The most common cause of dislocations are indirect mechanism injuries - violent movements that exceed the functional capabilities of the joints. In this case, as a rule, the joint capsule is torn, partially the ligamentous apparatus, and the surrounding soft tissues are injured.
Symptoms of dislocation
Among the joints of the extremities, the shoulder joint is most susceptible to dislocation. Damage to arteries and nerves during dislocations is uncommon, but the risk of their occurrence exists (for example, with dislocations in the knee, elbow joints or hip joint dislocation), especially with delayed reduction of the dislocation.

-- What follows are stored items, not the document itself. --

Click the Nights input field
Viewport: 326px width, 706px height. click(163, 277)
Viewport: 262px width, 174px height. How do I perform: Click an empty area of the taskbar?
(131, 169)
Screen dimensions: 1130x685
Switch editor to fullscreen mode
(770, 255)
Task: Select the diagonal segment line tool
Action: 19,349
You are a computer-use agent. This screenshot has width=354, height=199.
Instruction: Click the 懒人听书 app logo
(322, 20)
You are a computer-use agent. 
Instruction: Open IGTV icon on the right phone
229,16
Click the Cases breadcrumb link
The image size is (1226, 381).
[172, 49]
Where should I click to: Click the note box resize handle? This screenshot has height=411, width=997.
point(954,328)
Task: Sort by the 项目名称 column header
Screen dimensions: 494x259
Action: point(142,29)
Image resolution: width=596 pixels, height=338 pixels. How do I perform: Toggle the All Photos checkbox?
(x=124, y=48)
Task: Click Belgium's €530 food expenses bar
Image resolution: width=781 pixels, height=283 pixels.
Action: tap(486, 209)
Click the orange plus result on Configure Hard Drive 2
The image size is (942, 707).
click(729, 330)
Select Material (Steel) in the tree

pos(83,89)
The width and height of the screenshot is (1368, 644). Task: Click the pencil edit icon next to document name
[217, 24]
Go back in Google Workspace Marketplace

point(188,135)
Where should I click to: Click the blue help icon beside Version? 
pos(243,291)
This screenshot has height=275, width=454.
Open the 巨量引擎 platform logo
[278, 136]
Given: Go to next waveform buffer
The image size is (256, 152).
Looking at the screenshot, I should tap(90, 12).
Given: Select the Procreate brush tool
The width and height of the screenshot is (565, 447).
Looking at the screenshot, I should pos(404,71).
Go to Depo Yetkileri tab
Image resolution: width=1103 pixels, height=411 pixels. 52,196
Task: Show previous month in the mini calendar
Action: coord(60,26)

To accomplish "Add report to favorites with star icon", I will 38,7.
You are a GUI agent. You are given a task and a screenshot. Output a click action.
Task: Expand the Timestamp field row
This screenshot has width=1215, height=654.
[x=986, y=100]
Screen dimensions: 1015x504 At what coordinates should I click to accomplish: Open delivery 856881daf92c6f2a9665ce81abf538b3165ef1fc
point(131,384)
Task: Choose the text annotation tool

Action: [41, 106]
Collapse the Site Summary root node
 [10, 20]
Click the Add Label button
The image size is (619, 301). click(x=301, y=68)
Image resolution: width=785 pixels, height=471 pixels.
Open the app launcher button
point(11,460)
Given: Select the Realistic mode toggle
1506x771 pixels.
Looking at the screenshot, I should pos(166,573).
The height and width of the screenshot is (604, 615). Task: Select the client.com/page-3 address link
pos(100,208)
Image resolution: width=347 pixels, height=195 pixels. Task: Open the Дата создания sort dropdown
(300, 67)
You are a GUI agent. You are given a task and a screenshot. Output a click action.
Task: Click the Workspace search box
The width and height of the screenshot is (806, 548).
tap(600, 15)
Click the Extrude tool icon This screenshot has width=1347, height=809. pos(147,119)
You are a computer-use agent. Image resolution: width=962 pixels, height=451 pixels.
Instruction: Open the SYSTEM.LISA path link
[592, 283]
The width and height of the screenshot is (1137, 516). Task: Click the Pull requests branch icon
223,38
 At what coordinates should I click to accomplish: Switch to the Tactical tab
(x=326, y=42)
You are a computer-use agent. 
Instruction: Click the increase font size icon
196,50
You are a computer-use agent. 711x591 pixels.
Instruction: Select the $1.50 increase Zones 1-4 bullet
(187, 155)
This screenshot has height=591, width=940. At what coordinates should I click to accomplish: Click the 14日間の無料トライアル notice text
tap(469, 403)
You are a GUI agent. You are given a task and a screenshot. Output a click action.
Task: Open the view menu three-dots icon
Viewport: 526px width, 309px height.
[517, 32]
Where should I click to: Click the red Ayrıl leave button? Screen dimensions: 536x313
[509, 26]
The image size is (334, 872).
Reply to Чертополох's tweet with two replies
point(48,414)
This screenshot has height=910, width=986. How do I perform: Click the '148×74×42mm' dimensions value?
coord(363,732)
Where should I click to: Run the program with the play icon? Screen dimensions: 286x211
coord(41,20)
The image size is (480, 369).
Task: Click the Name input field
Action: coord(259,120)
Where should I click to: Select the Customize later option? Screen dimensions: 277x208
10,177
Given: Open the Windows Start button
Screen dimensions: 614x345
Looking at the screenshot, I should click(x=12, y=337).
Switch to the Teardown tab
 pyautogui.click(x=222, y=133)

Traumatic dislocation is accompanied by an extensive rupture of the joint capsule, rupture or tear of tendons, less often by rupture or compression of blood vessels and nerves. Clinical manifestations of injury are typical: pain; swelling, bruising, dysfunction of the limb. Characteristic features of this type of injury are: change in the shape of the joint, its contours are smoothed out; a depression is palpated at the site of one of the articular ends; an attempt at passive movements in the joint causes a sharp increase in pain, a springy resistance is felt.
In clinical practice, the most common are hip dislocations, which are congenital, shoulder dislocations, mostly habitual, and subluxation of the head of the radial bone in children when the child's arm is suddenly pulled by an adult who is leading him (Chassaignac dislocation).
Symptoms of dislocation include pain, swelling, joint deformity, and inability to move. Diagnosis is confirmed by radiography. Treatment usually consists of closed reduction as soon as possible; this requires sedation and analgesia and sometimes general anesthesia. The condition of the vessels and nerves is assessed before and after reduction. If closed reduction is unsuccessful, open surgery is indicated.
Classification
Dislocation is classified as follows:
- By origin, dislocation is divided into: acute traumatic (the first 3 dislocations in the same joint, documented by radiographs); habitual traumatic dislocation after three acute traumatic ones; congenital, as a consequence of birth trauma; pathological dislocation in diseases and oncological processes in the joint area.
- By volume, dislocation is divided into: complete, when a total discrepancy in the position of the articular surfaces is formed; partial (subluxation), when contact is limited, but remains.
- By localization: the lower segment of the limb is indicated (for example, in case of dislocation in the shoulder joint - shoulder dislocation, in the elbow joint - forearm dislocation, in the hip joint - hip dislocation, etc. Only dislocation of the vertebrae is designated by the overlying vertebra (for example, in case of dislocation in the area of the first cervical vertebra, the diagnosis is defined as a dislocation of the head; in case of dislocation between the 12th thoracic and 1st lumbar vertebrae - dislocation of the 12th thoracic vertebra).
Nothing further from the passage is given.